Re: [PERFORM] Improve performance of query

2004-12-17 Thread John A Meinel
The first thing to check... Did you do a recent VACUUM ANALYZE? This 
updates all the statistics. There are a number of places where it says 
"rows=1000" which is usually the "I have no idea, let me guess 1000". 
Also, there are a number of places where the estimates are pretty far 
off. For instance:

Richard Rowell wrote:
->  Subquery Scan "*SELECT* 1"  (cost=0.00..64034.15 rows=10540 width=24) (actual time=279.089..4419.371 rows=161 loops=1)
 

estimating 10,000 when only 161 is a little bit different.
->  Seq Scan on da_answer a  (cost=0.00..63928.75 rows=10540 width=24) (actual time=279.080..4418.808 rows=161 loops=1)
  Filter: ((date_effective <= 99::double precision) AND (inactive <> 1) AND (subplan))
 

Though this could be a lack of cross-column statistics. If 2 columns are 
correlated, the planner isn't as accurate as it could be. Also, 
date_effective <= 99 doesn't seem very restrictive, could you 
use a between statement? (date between 0 and 999). I know for 
timestamps usually giving a between is better than a single sided query.

This one was underestimated.
->  Subquery Scan "*SELECT* 2"  (cost=988627.58..989175.52 rows=2799 width=24) (actual time=290.730..417.720 rows=7556 loops=1)
->  Hash Join  (cost=988627.58..989147.53 rows=2799 width=24) (actual time=290.722..395.739 rows=7556 loops=1)
  Hash Cond: ("outer".main_id = "inner".uid)
 

This is one of the ones that looks like it didn't have any ideas. It 
could be because of the function.
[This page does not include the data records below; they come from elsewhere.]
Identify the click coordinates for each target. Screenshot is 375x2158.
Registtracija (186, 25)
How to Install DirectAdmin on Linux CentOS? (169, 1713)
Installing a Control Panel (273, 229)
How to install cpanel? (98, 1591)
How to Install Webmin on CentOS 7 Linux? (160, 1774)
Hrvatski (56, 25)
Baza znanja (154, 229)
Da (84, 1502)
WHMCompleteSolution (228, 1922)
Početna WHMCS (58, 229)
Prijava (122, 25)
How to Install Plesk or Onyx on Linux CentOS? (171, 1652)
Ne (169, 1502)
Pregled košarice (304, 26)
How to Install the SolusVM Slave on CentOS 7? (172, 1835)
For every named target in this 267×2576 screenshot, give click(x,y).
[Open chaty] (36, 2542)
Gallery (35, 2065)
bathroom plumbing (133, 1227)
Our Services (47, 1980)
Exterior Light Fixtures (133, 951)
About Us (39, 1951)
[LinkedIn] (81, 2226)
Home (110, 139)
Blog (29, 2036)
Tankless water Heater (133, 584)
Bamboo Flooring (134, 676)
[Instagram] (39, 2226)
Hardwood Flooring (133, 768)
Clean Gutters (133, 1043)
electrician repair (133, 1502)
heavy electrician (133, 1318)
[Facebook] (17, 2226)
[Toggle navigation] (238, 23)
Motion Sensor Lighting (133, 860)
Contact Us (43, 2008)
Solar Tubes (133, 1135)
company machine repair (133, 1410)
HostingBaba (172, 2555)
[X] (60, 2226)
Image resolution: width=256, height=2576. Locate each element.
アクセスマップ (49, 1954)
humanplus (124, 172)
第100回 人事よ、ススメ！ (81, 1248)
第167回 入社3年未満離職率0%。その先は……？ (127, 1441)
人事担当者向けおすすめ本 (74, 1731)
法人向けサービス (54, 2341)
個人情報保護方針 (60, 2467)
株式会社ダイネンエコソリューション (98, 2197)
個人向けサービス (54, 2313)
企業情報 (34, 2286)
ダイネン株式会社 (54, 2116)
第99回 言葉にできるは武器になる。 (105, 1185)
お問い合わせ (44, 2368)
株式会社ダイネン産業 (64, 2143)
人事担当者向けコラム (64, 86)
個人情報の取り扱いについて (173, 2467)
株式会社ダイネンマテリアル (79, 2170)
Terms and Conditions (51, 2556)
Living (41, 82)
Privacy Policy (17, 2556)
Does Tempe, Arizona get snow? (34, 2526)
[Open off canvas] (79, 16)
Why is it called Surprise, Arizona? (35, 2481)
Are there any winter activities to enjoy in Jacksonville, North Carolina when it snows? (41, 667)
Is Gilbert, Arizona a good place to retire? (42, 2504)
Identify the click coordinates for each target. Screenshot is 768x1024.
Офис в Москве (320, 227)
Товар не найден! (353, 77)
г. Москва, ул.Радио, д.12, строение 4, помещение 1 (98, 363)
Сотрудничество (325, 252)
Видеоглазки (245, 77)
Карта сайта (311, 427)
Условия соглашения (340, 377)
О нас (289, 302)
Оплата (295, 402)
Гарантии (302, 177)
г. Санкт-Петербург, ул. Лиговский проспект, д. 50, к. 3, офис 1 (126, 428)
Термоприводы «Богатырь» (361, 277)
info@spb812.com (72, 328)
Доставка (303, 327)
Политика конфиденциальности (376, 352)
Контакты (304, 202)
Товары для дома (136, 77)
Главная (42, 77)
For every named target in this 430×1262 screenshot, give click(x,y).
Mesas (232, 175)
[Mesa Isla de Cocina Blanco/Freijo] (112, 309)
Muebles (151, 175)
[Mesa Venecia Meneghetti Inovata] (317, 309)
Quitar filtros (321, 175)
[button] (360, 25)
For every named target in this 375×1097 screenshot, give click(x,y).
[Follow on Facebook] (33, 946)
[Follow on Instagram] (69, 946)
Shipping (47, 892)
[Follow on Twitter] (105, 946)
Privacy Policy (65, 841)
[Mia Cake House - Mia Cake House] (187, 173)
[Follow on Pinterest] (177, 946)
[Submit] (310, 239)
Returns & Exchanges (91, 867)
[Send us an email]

You might consider adding a function 
index, though I think there are some caveats there.

->  Function Scan on svp_getparentproviderids  (cost=0.00..12.50 rows=1000 width=4) (actual time=0.473..0.474 rows=1 loops=1)
 

Another very poor estimation. It might be a need to increase the 
statistics for this column (ALTER TABLE, ALTER COLUMN, SET STATISTICS). 
IIRC, compared with other db's postgres defaults to a much lower 
statistics value. Try changing it from 10 (?) to 100 or so. There was a 
discussion that every column with an index should use higher statistics.

->  Index Scan using in_da_dr_type_provider on da_data_restrict  (cost=0.00..145.50 rows=46 width=8) (actual time=0.041..26.627 rows=7280 loops=1)
 

I'm not a great optimizer, these are just some first things to look at. 
Your sort mem seems pretty low to me (considering you have 1GB of RAM). 
Perhaps you could bump that up to 40MB instead of 4MB. Also, if you run 
this query twice in a row, is it still slow? (Sometimes it takes a bit 
of work to get the right indexes loaded into ram, but then it is faster.)

Just some guesses,
John
=:->


signature.asc
Description: OpenPGP digital signature


Re: [PERFORM] Improve performance of query

2004-12-16 Thread Tom Lane
Richard Rowell <[EMAIL PROTECTED]> writes:
> I'm trying to port our application from MS-SQL to Postgres.  We have
> implemented all of our rather complicated application security in the
> database.  The query that follows takes a half of a second or less on
> MS-SQL server and around 5 seconds on Postgres.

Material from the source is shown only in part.